Imperialism and the antiwar movement

Imperialism and the antiwar movement
Excerpts from an article by Brian Becker, national organizer for the ANSWER Coalition, writing in issue #2 of Socialism and Liberation.

In the run-up to the 1991 Iraq War, the slogan of the main groups that now constitute United for Peace and Justice was “Sanctions not War.” Before and after the current massacre in Iraq, organizations like Win Without War and other mainstream peace groups insisted that economic sanctions and weapons inspections against Iraq “were working” and should have been continued as the “alternative” to war.

Thus, these mainstream “peace” groups wholeheartedly supported the policy of US intervention anyplace the US deemed fit.

Leaders of Win Without War knew full well that economic sanctions meant mass murder for the children in Iraq and that UN weapons inspection left Iraq defenseless in the face of the 2003 U.S. and British military assault. David Cortright, formerly the leader of the peace organization SANE/Freeze and now a leader of Win Without War, writes in the July/August issue of Foreign Affairs, “The much-maligned UN-enforced sanctions regime actually worked. Contrary to what critics have said, we now know that containment helped destroy Saddam Hussein’s war machine and his capacity to produce weapons.”

The sanctions also killed 500,000 Iraqi children, a price Ambassabor Madeleine Albright said “was worth it.” Apparently Win Without War also thinks killing half a million children is ok, as long as there’s no actual war.

In the three weeks between the March 19, 2003, opening of Bush’s “shock and awe” invasion and the April 12, 2003, fall of Baghdad, thousands upon thousands of Iraqis fought to the death with small arms against a high-tech death machine. Cortright, the “peace” leader, seems to be downright proud about the advantages secured for the U.S. invading army due to the economic sanctions and UN weapons inspections that he championed for years.

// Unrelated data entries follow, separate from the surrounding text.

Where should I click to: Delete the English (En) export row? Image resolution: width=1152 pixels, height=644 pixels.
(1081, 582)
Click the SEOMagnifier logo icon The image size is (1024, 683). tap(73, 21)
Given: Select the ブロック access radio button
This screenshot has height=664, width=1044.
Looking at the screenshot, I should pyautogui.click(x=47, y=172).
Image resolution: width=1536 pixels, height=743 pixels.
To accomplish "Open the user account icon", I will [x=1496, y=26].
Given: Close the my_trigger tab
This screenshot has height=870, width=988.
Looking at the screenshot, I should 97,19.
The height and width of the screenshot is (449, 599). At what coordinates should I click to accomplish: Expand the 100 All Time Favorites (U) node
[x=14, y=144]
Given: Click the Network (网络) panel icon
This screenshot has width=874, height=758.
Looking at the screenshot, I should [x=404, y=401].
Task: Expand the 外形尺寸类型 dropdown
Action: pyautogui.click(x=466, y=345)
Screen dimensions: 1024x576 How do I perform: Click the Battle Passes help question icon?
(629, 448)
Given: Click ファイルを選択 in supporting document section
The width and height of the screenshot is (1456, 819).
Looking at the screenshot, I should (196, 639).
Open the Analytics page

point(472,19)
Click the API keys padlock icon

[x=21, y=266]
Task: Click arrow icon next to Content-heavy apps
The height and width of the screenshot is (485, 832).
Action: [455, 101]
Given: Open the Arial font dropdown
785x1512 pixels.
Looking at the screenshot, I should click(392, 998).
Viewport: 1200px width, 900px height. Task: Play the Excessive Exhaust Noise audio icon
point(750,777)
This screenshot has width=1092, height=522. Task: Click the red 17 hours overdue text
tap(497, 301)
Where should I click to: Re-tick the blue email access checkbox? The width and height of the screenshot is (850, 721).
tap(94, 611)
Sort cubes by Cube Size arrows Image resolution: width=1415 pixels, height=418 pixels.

A very strange view for a “peace” organizer to take. Destroying a country with sanctions then invading it is laudable and peaceful?

When the U.S. was attacked on its own soil on September 11, 2001, very few organizations were rushing into the streets to take a stand against the Bush administration’s immediate efforts to use the attack to unleash a long-planned war. In the days after the attack, the A.N.S.W.E.R. coalition was the only formation in the U.S. that called for mass demonstrations on September 29, 2001, against the government’s war moves.
That initiative was greeted at the time by either fear, or denounced or boycotted, by most of the “respectable” pacifist and social-democratic leaders and organizations not to mention a few who consider themselves revolutionaries and Marxists.
A.N.S.W.E.R.’s call to action was not a bland and politically innocuous call for peace. Rather, it directly focused on building opposition inside the United States to the Bush administration’s war drive.

The article uses as an example, the actions of wortldwide Socialist groups prior to WWI, all of whom opposed the coming war until the war got close. Then most caved in, and supported the war. A very few didn’t, among them Eugene Debs of the US, who went to prison for his views, and, incredibly. ran for President from his jail cell and got one million votes.